Supplied text:

───

Spirits of Place: Birds in English Place-Names

Post by Michael J. Warren


I’m currently writing a trade book on birds, nature and place in our medieval past. It’s a nature book as a much as a work about medieval literature and culture. The narrative takes me all over Britain, exploring how people understood and connected to the natural world in the Middle Ages. Currently, I’m on home turf in Kent writing about birdy towns and villages (including my home town, Cranbrook). I hope to post something of what I’ve produced soon, but for now, here’s a blog post on the subject of birds in place names that I wrote at the end of last year for Boydell and Brewer:

Interview on Birds in Medieval Poetry

Post by Michael J. Warren


Bit of a cheat post this one, but Boydell have recently published an interview they conducted with me on my book. You can simply click here for the text, or read it below. Hope you enjoy!

Thank you for assisting our discussion of your wonderful title, Dr Warren. To begin, could you tell us a little about how you came to write this book, which is now the second in our new series Nature and Environment in the Middle Ages. What first drew you to the natural world in literature? 
When I decided to return to medieval studies after some years in teaching, it was an obvious choice for me to pursue a subject that combined a personal love of mine with literature. I knew that there was plenty to say about birds, in fact, because I’d written on this subject for my undergraduate dissertation a number of years before. Medieval literature is full of birds, and it seemed strange to me that no one had yet produced a full study examining how they are represented and what their significance is, or at least not one that seriously considered the presence and relevance of ornithological interests, rather than simply birds’ totemic aspects. Birds—as just one, conspicuous set of species in the natural world—were clearly of profound interest to medieval thinkers and writers, and I wanted to explore how and why. So that’s how it all began, but the project inevitably took on much bigger proportions for me as it progressed.

───

Exercise data:
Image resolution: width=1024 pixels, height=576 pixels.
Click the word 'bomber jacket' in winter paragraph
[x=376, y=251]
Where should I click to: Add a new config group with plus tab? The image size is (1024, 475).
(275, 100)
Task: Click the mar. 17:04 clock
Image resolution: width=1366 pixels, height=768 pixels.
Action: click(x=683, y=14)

───

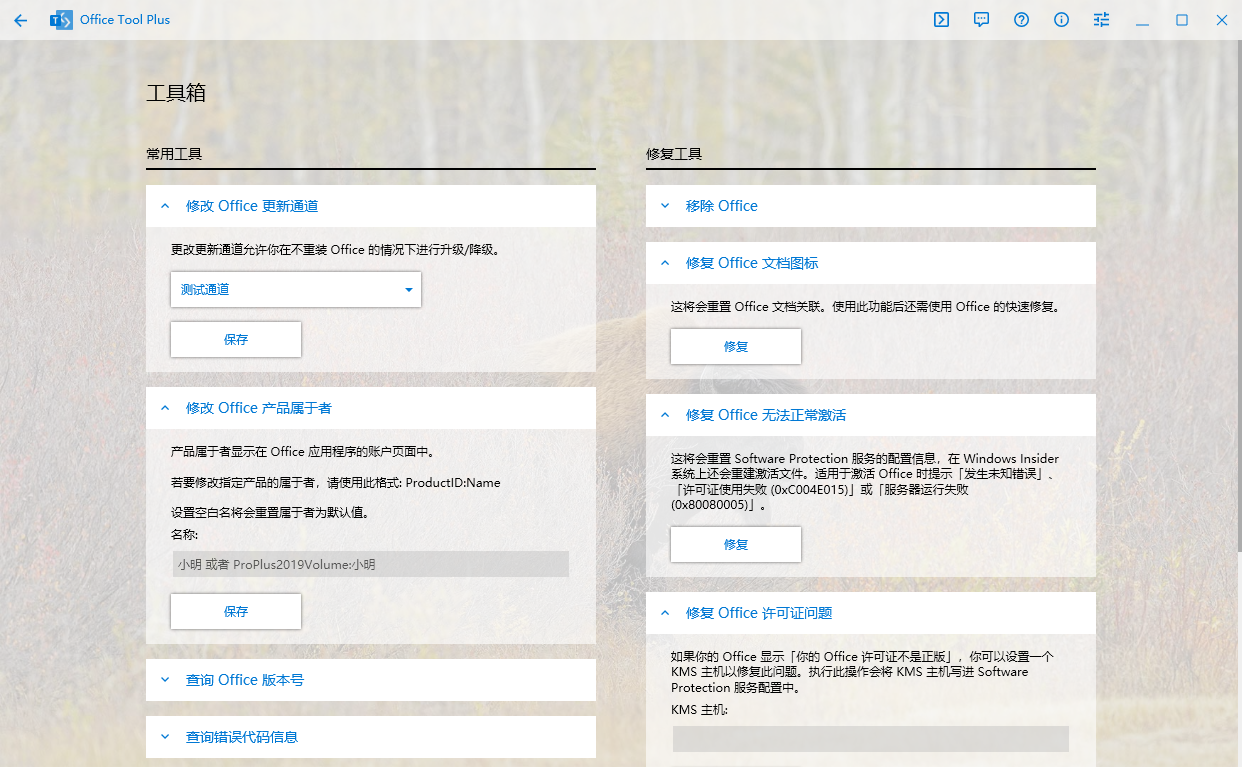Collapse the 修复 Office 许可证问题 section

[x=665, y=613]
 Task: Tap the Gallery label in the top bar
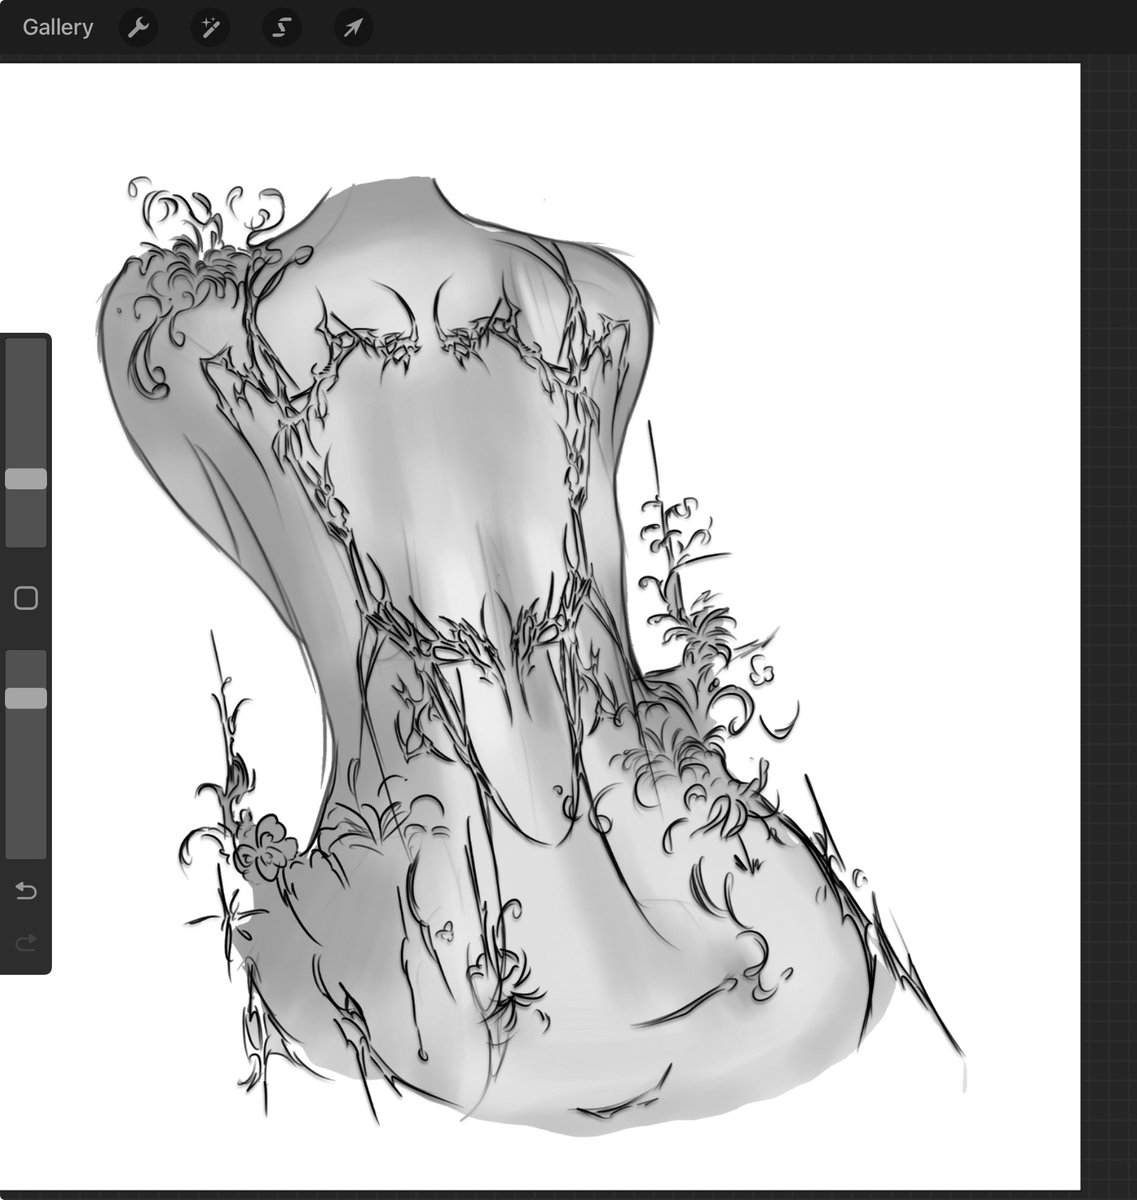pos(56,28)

───

Problems to solve:
a - Can you copy the records word for word, from the line with "Image resolution: width=1024" to the line with "Action: click(x=683, y=14)", both lines included?
b - How might the blog post on birds in medieval literature and place-names go on from its last sentence? Write the next part.

Task results:
a -
Image resolution: width=1024 pixels, height=576 pixels.
Click the word 'bomber jacket' in winter paragraph
[x=376, y=251]
Where should I click to: Add a new config group with plus tab? The image size is (1024, 475).
(275, 100)
Task: Click the mar. 17:04 clock
Image resolution: width=1366 pixels, height=768 pixels.
Action: click(x=683, y=14)

b -
Do animals receive enough attention in medieval scholarship? 
I think it’s more a question of do they receive the right sort of attention. Animals haven’t been ignored in medieval scholarship, but there is a long tradition of thinking that medieval poets weren’t really interested in actual species themselves; it was what they meant that was important. Birds, specifically, have always received short shrift in ornithological histories, which tend to deal with Aristotle, and then skip to the 16th century. The medieval chapter in these histories is always by far and away the shortest—it’s a respectful nod to the more familiar textual references that exist, and which suggest that birds must have been observed on some level, but the popular attitude, at least, is that medieval people ‘knew little about birds, and cared even less’ (Stephen Moss, A Bird in a Bush: A Social History of Birdwatching).

With the spike in 21st century ecological sensibilities, though, there has been a revolution right across disciplines. Ecocriticism and animal studies have achieved considerable popularity and influence in medieval scholarship over the last decade, striving to emphasise the reality of nonhuman creatures in life and text, and demonstrate that how medieval people thought about the natural world and their relationship to it was much more complex and diverse than we have previously thought. So yes, I do think animals are receiving the right sort of attention in medieval scholarship now, but there’s still some way to go (if you look at how many panels there on nonhuman topics at the big medieval congresses each year in Kalamazoo and Leeds compared to other more traditional topics, there is a very striking disparity).

Your book discusses a rich span of poetry, from Anglo Saxon texts through to Chaucer and Gower. Do you have a favourite?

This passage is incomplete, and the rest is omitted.